Hunt for the word "computer" across the entries below, copying each line that holds it.

BEGIN

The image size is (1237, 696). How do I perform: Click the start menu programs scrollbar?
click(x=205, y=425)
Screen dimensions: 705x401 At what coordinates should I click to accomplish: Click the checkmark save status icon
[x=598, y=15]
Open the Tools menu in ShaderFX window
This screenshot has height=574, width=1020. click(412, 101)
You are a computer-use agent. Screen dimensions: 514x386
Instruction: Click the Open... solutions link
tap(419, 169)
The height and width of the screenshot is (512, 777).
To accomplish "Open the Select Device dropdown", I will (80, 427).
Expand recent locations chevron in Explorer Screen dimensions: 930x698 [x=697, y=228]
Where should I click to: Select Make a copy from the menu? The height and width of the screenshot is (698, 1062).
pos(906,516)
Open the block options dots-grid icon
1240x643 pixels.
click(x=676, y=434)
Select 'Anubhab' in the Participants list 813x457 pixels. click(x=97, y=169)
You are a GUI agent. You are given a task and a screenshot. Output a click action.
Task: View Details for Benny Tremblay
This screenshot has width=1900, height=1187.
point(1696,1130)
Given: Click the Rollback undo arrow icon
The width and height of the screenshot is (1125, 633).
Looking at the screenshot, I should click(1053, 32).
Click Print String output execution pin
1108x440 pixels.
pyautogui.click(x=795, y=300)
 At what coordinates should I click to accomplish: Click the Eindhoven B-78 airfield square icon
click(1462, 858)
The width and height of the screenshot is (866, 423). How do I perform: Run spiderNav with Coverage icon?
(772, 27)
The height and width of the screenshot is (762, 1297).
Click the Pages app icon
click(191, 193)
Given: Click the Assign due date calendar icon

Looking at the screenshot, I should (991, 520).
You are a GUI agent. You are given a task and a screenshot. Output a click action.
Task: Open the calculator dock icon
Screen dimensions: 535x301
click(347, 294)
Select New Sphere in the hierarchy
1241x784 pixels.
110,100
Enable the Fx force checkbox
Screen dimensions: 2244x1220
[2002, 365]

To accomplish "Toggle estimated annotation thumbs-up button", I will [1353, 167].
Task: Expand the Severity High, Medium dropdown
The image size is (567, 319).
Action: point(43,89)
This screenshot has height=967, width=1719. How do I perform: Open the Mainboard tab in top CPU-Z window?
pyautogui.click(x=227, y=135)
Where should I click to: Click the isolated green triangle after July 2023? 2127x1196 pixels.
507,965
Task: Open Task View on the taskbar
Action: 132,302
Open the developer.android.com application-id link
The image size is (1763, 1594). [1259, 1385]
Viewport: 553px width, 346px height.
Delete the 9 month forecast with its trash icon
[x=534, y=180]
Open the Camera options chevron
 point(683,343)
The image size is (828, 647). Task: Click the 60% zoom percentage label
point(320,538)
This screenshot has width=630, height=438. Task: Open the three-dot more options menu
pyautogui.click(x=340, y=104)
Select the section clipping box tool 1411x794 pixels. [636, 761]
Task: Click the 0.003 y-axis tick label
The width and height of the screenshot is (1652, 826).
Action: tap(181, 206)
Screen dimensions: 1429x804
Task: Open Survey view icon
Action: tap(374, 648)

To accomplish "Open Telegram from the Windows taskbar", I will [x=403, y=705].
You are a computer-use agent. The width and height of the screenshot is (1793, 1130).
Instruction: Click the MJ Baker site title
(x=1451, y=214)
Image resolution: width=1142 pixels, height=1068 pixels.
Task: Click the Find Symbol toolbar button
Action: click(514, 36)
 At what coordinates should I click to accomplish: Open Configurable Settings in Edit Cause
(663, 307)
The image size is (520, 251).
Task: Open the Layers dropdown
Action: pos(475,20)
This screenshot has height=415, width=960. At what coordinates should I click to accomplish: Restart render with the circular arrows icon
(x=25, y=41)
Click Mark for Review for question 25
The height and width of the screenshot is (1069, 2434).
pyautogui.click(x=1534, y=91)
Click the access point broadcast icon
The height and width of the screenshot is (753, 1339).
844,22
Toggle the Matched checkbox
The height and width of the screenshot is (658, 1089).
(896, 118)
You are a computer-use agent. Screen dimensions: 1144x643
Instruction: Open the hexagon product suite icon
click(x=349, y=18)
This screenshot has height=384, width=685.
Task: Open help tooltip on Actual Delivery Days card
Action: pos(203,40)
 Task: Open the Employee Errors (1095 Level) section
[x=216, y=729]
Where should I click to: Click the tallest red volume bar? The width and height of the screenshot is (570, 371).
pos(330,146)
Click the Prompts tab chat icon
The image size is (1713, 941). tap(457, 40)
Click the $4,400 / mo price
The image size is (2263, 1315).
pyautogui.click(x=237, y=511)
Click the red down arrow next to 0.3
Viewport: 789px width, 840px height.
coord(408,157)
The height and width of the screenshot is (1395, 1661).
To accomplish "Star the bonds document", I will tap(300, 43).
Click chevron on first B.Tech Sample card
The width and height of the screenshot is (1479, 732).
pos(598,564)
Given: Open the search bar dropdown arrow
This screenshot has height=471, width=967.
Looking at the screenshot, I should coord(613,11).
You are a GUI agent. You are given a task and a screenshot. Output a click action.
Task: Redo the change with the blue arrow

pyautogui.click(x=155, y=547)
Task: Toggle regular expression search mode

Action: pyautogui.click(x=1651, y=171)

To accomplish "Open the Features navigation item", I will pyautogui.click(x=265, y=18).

END

#### WRITTEN RESPONSE
You are a computer-use agent. Screen dimensions: 514x386
You are a computer-use agent. The width and height of the screenshot is (1793, 1130).
You are a computer-use agent. Screen dimensions: 1144x643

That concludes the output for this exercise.